REQUIRED ACTION:
Starting at the top of the data and ending with the line that holds "Open more options", transcribe each line exactly; include both ends.

THE DATA:
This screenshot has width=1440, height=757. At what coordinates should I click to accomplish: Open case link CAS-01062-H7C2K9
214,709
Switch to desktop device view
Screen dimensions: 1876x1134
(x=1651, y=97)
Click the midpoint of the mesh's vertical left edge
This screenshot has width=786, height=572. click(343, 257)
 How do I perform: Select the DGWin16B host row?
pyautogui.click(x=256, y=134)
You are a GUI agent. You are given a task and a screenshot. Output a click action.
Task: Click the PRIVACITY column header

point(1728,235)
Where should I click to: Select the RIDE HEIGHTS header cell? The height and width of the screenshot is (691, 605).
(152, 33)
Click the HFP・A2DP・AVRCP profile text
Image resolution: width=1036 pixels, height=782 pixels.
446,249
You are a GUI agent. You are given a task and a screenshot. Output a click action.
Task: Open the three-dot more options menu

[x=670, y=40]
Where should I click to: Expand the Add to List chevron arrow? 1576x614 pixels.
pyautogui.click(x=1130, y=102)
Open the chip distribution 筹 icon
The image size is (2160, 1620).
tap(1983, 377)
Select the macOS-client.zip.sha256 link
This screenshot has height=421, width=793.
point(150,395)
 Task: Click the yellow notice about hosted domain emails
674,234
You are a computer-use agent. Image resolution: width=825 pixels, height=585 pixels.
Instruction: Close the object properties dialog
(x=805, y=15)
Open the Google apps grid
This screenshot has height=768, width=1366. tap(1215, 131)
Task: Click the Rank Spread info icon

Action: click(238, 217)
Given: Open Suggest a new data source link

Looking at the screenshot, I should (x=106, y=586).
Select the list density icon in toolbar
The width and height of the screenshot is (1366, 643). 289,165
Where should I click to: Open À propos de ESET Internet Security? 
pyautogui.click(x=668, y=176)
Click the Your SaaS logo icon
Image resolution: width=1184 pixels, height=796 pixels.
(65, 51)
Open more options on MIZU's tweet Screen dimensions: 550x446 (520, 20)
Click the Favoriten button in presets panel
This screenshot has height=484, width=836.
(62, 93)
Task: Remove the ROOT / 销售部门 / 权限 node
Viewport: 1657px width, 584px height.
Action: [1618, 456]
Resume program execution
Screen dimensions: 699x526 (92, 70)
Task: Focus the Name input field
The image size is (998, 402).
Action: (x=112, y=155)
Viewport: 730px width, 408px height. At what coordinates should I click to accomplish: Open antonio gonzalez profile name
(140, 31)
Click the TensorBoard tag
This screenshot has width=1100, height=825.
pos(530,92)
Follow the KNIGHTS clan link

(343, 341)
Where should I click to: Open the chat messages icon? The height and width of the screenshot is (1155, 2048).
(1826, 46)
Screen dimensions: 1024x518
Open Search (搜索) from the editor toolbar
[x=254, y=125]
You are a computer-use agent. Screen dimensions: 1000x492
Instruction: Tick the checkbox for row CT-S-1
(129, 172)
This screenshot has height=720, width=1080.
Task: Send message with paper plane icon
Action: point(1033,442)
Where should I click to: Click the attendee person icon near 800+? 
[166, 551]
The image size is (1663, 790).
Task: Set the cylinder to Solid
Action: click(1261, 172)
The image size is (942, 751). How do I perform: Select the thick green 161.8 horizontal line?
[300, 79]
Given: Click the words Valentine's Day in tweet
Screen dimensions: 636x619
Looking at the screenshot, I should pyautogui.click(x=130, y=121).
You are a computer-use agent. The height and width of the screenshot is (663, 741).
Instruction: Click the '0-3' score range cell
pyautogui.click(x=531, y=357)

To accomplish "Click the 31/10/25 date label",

EXERCISE OUTPUT:
This screenshot has width=1440, height=757. At what coordinates should I click to accomplish: Open case link CAS-01062-H7C2K9
214,709
Switch to desktop device view
Screen dimensions: 1876x1134
(x=1651, y=97)
Click the midpoint of the mesh's vertical left edge
This screenshot has width=786, height=572. click(343, 257)
 How do I perform: Select the DGWin16B host row?
pyautogui.click(x=256, y=134)
You are a GUI agent. You are given a task and a screenshot. Output a click action.
Task: Click the PRIVACITY column header

point(1728,235)
Where should I click to: Select the RIDE HEIGHTS header cell? The height and width of the screenshot is (691, 605).
(152, 33)
Click the HFP・A2DP・AVRCP profile text
Image resolution: width=1036 pixels, height=782 pixels.
446,249
You are a GUI agent. You are given a task and a screenshot. Output a click action.
Task: Open the three-dot more options menu

[x=670, y=40]
Where should I click to: Expand the Add to List chevron arrow? 1576x614 pixels.
pyautogui.click(x=1130, y=102)
Open the chip distribution 筹 icon
The image size is (2160, 1620).
tap(1983, 377)
Select the macOS-client.zip.sha256 link
This screenshot has height=421, width=793.
point(150,395)
 Task: Click the yellow notice about hosted domain emails
674,234
You are a computer-use agent. Image resolution: width=825 pixels, height=585 pixels.
Instruction: Close the object properties dialog
(x=805, y=15)
Open the Google apps grid
This screenshot has height=768, width=1366. tap(1215, 131)
Task: Click the Rank Spread info icon

Action: click(238, 217)
Given: Open Suggest a new data source link

Looking at the screenshot, I should (x=106, y=586).
Select the list density icon in toolbar
The width and height of the screenshot is (1366, 643). 289,165
Where should I click to: Open À propos de ESET Internet Security? 
pyautogui.click(x=668, y=176)
Click the Your SaaS logo icon
Image resolution: width=1184 pixels, height=796 pixels.
(65, 51)
Open more options on MIZU's tweet Screen dimensions: 550x446 (520, 20)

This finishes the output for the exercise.